6.11.26 - Bar Prep Day 3: Race Relations Feel Bad Right Now
Today I actually did Bar Prep. Yesterday (Day 2) I did not. But I got distracted with some other conversations and internet browsing and I have one takeaway. Race relations feel bad right now. Writing this mainly for historical record purposes, because I won't have much intelligent to say other than description.
The rampant uptick in antisemitic rhetoric, the discourse around the Karmelo Anthony Verdict, just the vibe in the air feels off.
This is banal point, perhaps, but I've lived through a lot of racially charged moments--and being a high school debate kid/insufferable personality/very online--I remember the conversations around them pretty vividly. Trayvon Martin. Ferguson. BLM. Obama announcing DACA. The Women's March split over Louis Farrakhan. Demonstrations after October 7 on my campus, putting the jewish and muslim student communities in tension. Something about right now feels bad in a different way. Like there isn't consensus on what the goal is anymore. I think at some stage it was a consensus that color-blindism, Star Trek style liberal pluralism was desirable. A rough consensus, but a workable one.
That worldview ultimately, unfortunatley hardens into Woke, where talking about group differences or groups at all is impermissible. Because people thought it threatened that future goal. This worldview was enforced by every major institution in America using an insane regime of social pressure, shame, etc. I think there is an emerging consensus among reasonable people (including me) that this was bad, and harmed race relations a lot.
So we got post-woke, people in my age group and especially younger responding often by forcefully transgressing the taboos against identifying group interests, talking about groups, some irreverent humor, yadda yadda. I was one of those people who thought this was a positive development and reflected a more healthy attitude.
I guess, at base, I always had a baseline optimism that our age group--even when they were "based" or edgy or on the other end when they bought into the explicit racialism of Woke 1.0--still were fundamentally post-racial in their behavior. My social circles have varying political beliefs, but the consistent element is that they're all pretty diverse (basically all my male friend groups are like this meme: https://images3.memedroid.com/images/UPLOADED647/617a9113ec822.jpeg). At the end of the day, this was all culture war nonsense without a lot of bite on who people hung out with and what they did in the world.

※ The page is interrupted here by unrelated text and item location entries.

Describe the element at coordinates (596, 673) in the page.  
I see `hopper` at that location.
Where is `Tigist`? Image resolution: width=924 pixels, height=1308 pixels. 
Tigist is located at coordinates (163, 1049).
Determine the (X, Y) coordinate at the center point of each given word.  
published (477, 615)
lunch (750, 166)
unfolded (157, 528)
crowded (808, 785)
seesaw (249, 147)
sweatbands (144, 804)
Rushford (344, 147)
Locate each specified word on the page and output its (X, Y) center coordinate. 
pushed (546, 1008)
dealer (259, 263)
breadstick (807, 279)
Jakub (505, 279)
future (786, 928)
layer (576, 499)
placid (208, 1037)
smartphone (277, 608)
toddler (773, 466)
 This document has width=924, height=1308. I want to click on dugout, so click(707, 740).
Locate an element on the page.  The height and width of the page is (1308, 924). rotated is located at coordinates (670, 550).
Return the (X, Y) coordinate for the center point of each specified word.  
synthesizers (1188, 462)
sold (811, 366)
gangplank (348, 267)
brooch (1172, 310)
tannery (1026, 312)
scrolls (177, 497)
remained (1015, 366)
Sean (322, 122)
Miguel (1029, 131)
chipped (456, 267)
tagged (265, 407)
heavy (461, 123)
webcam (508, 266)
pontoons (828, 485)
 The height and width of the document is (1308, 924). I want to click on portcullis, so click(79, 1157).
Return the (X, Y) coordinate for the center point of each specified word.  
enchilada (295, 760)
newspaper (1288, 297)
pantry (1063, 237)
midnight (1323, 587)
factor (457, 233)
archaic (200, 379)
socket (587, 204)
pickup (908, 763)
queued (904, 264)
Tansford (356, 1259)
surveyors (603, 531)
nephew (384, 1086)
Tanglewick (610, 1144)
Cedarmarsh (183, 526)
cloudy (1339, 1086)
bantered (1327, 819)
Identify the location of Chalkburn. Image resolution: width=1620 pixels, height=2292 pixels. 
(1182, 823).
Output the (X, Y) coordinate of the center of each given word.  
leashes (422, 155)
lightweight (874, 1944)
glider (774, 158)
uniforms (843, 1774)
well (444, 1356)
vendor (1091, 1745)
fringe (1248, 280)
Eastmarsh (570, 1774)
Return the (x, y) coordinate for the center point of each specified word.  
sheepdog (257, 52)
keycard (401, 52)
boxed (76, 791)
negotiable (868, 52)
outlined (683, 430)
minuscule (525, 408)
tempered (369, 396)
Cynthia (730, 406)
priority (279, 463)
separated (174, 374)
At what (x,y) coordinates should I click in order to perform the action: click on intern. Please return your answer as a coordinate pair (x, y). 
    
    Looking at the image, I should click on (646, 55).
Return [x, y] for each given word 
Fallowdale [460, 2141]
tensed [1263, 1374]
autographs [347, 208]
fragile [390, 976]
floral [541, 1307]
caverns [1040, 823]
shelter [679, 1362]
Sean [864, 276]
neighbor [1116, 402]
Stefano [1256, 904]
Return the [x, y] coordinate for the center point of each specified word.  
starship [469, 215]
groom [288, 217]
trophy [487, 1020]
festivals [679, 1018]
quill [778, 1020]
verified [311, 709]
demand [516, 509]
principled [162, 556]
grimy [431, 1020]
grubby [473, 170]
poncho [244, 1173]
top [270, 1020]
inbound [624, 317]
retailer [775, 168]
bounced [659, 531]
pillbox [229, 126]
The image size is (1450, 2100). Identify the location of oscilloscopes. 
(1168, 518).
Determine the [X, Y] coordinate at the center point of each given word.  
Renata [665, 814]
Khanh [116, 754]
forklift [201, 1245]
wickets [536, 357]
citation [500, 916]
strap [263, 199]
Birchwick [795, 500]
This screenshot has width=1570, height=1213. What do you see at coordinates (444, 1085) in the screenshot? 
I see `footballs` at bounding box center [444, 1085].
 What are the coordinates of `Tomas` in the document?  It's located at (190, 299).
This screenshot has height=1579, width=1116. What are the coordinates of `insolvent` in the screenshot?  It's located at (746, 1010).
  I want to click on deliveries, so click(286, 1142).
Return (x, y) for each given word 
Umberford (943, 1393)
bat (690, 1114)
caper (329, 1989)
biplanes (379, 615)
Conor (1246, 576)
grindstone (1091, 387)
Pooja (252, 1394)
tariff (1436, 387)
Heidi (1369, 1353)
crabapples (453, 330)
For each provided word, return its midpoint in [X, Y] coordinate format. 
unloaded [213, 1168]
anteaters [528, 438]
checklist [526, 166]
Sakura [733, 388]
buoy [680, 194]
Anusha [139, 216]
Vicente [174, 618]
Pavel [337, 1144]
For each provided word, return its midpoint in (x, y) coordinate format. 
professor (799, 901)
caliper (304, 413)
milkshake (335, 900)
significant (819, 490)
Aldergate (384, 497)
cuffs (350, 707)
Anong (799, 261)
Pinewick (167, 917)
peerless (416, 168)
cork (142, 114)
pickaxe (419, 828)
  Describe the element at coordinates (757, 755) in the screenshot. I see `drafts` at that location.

I think that this faith is being chipped at a little bit, recently. Just because the language has gotten so coarse, and the far right being so much less equivocal about their intentions, no longer burying it under irony and memes. There are people who want to refashion the country around white identitarian lines--openly. And they are in polite society just saying it. They're in the administration. They're in the staffer class. They're just saying it.
Old me would say, well its better that its just out in the open so we can have a conversation about it--because I'm fundamentally liberal in my outlook and I believed that when exposed to sunlight they would just lose (and whatever seeds of merit their critiques DID have could be incorporated by responsible parties).
Now I do not have this faith and I have a better understanding why the dogma of Wokeism developed in the first place. It was a like a dam for all this ugly shit we're seeing. We all lived behind the dam and thought it was annoying, but none of us have really been in the water. Dam's broke now.